All Credits go to Jenny Sugar
While losing weight is all about your diet and creating a calorie deficit, there are other lifestyle factors that affect fat-loss results. Chad Hargrove (@chadhargrove1 on Instagram), a personal trainer and nutrition coach, shared six habits to improve your success when trying to lose fat. He wrote in his caption, "These habits, along with others, are what I would call 'adherence habits.' Do they impact fat loss? Yes. But not so much directly as they do indirectly," and they can be just as important. If you're struggling to lose fat, incorporate these six daily habits to start seeing changes.
Chad wrote: "Does moving more directly mean you lose fat? No, not really, moving more doesn't mean you've reached a calorie deficit. It can help." Aim for around 10,000 steps daily, or track your current steps, and try and continue to add more than you're getting.
You can get in more steps by taking your conference call during a walk, going to pick up your lunch instead of having it delivered, and setting a timer on your watch to step away from your desk and walking for five minutes at the end of every hour. The extra movement throughout the day will also help you feel more energetic, may inspire more movement, and can prevent muscle aches if you have a job where you sit most of the day.
Not getting enough sleep can make it harder to lose weight because it increases your hunger hormones, which increases your cravings and makes you eat more the next day. Chad also added, "Do you get more and better workouts when you've slept fully? Yes," and that can directly help you burn more calories and lose weight. Shut off the TV, your phone, and lights at a reasonable hour. Chad suggested making time for sleep and waking up happen at the same time, and aim for seven to eight hours each night.

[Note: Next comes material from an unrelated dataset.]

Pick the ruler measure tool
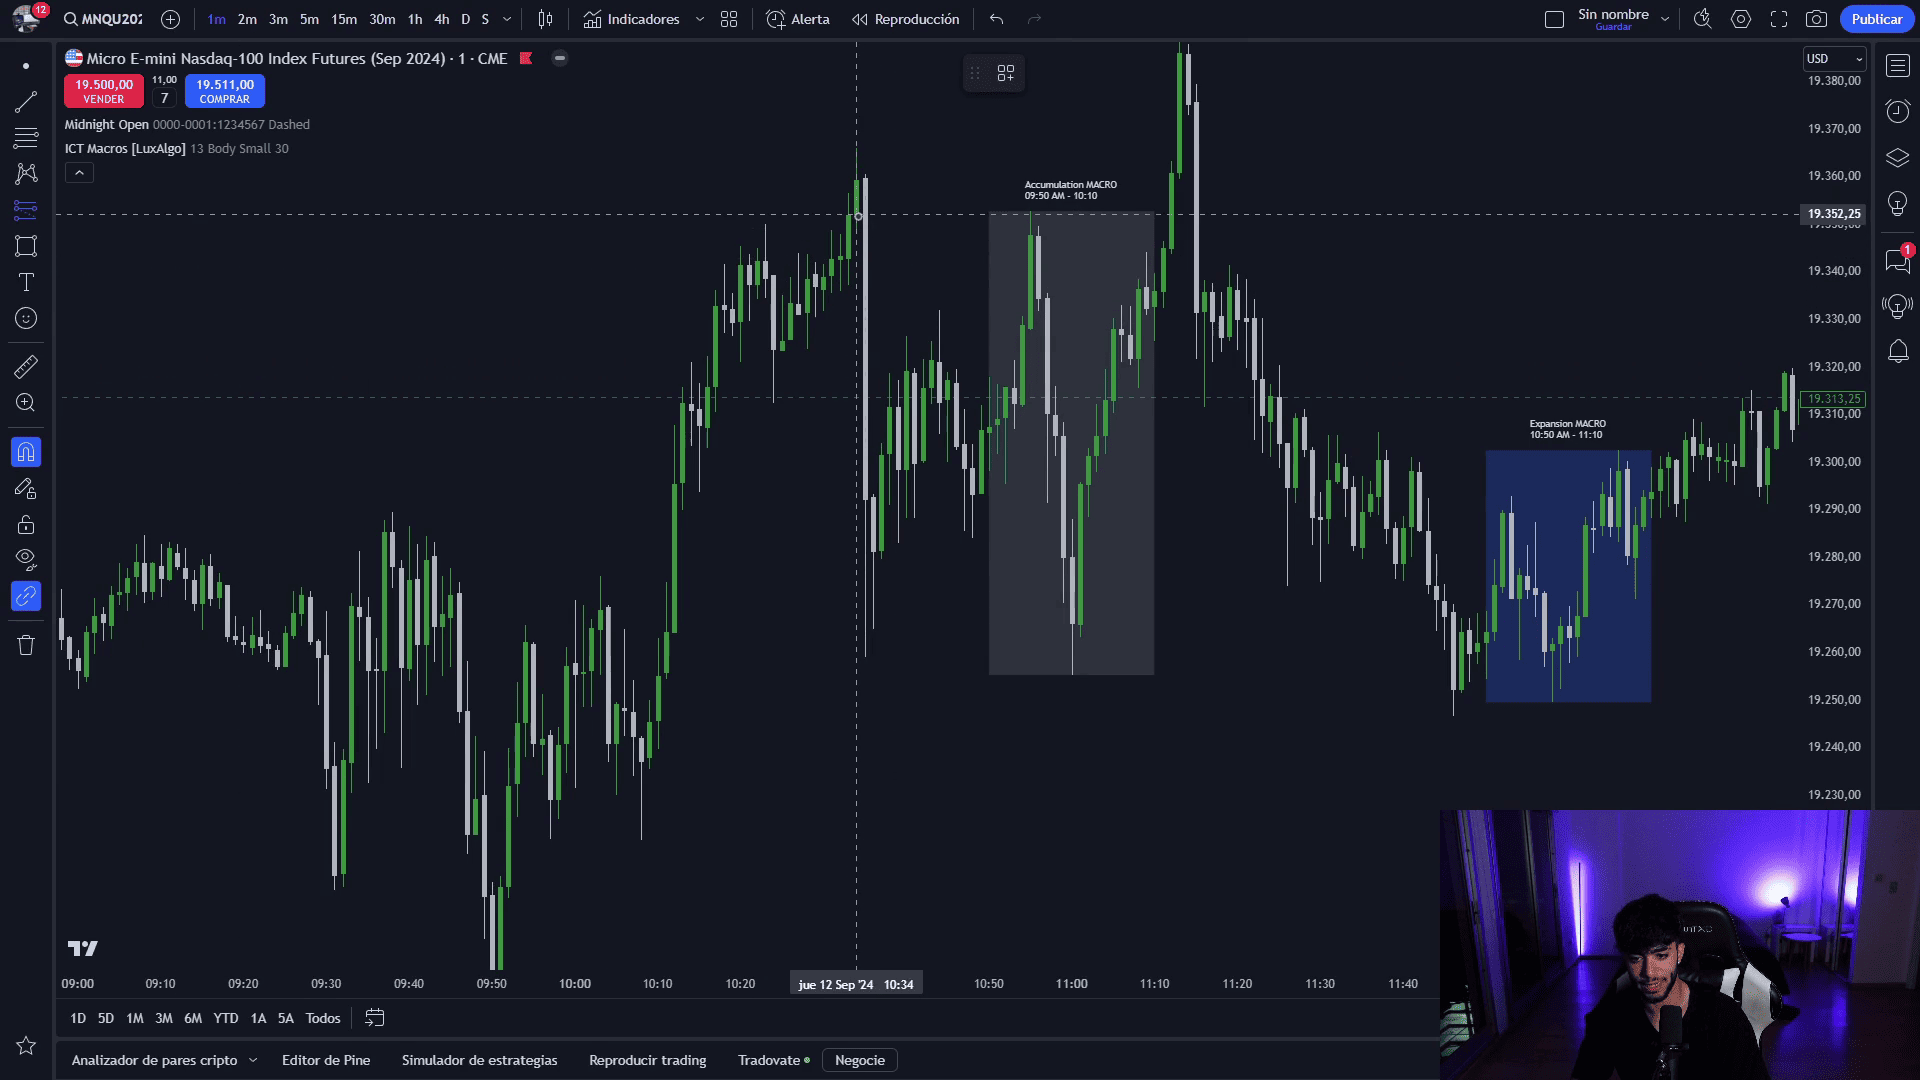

"Water intake is, I believe, one of the best weight-loss tips that you can do," fitness trainer Bob Harper said in an Instagram video. Hunger is often mistaken for thirst, so if you're feeling hungry, try drinking water first. Keep a reusable water bottle nearby, and drink throughout the day. Aim to get at least 80 ounces, but Bob said he drinks at least a gallon of water every day, which has helped him stay energized and "regular."
Since losing weight is so much about what you eat, not how much you exercise, planning out your week's meals and snacks is absolutely essential to your success. Here are some meal prep tips from registered dietitian Leslie Langevin, MS, RD, CD, of Whole Health Nutrition:
- Make sure each meal includes protein, carbs, fiber, and healthy fats. All snacks should have at least two of these: protein, fiber, and healthy fats.

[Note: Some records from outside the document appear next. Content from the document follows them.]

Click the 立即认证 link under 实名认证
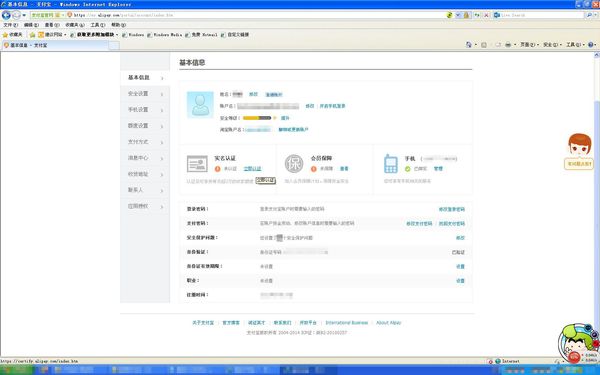The height and width of the screenshot is (375, 600). (x=253, y=169)
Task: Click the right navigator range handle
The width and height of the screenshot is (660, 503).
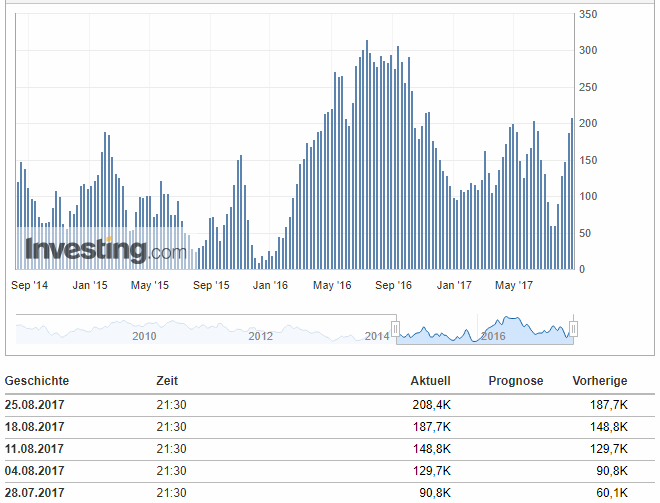Action: 574,329
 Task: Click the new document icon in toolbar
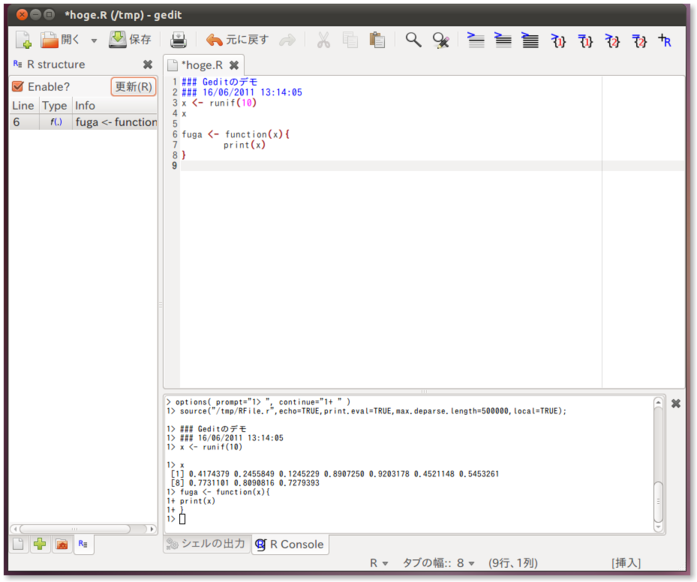23,40
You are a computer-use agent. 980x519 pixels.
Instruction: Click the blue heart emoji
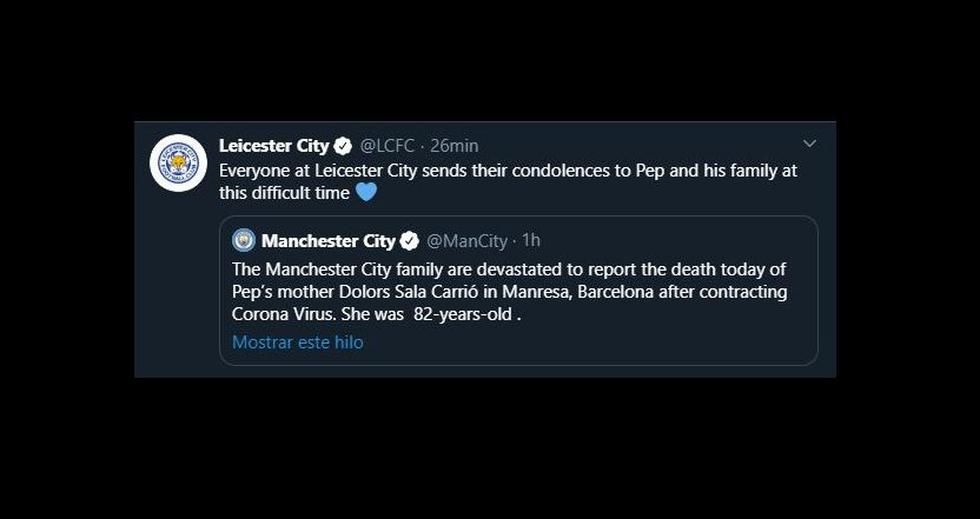[x=366, y=192]
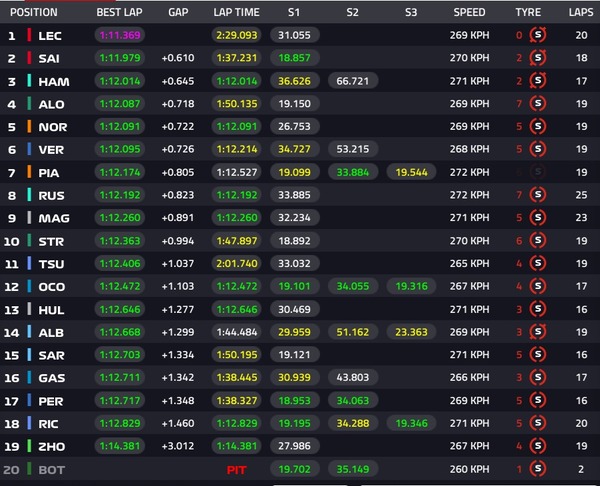Click ZHO's soft tyre compound icon

click(x=538, y=446)
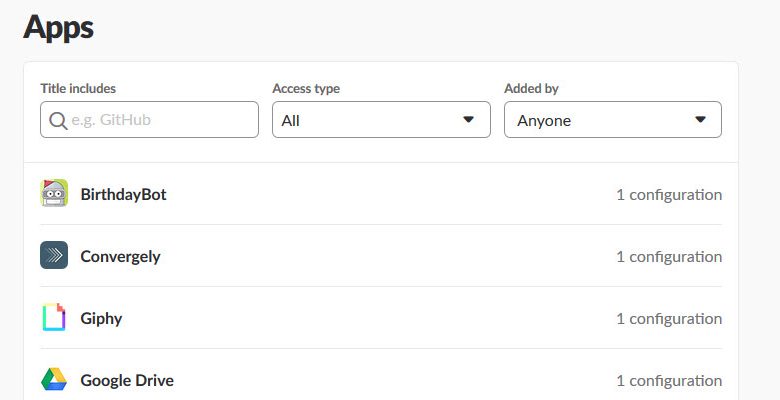Click the Apps page heading

tap(58, 27)
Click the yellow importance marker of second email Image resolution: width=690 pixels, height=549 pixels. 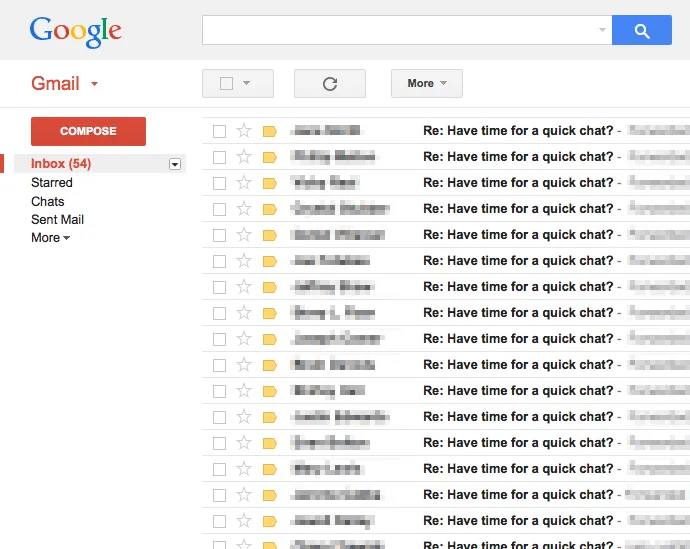[269, 157]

- Eat veggies for at least two meals and one snack per day.
- Plan for times you know are difficult for you and have healthy snacks ready.
- Have one large salad per day.
- Plan one meal to indulge. This will prevent you from feeling deprived and can be just the thing you need to feel good about eating healthy the rest of the week.

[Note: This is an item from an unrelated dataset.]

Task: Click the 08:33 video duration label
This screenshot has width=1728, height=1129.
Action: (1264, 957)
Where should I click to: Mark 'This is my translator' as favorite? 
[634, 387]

Preparing all your own meals and snacks encourages healthy eating choices. It can also make tracking calories and macros (if you do so) easier, since you know the exact amounts of the ingredients and foods you're eating.
Stress can not only make you want to eat junk, but it also affects your cortisol levels, which can make losing weight harder. Find ways to de-stress and fuel your inner joy: read a book before bed instead of scrolling through Instagram. Do more yoga or other forms of exercise you love. Write in your journal, go for a long walk in nature, or take a warm bath while listening to relaxing music or an uplifting podcast. Aim to do something that makes you feel happy every day, even if it's only for 10 minutes. You'll feel calmer, which can also help you sleep better.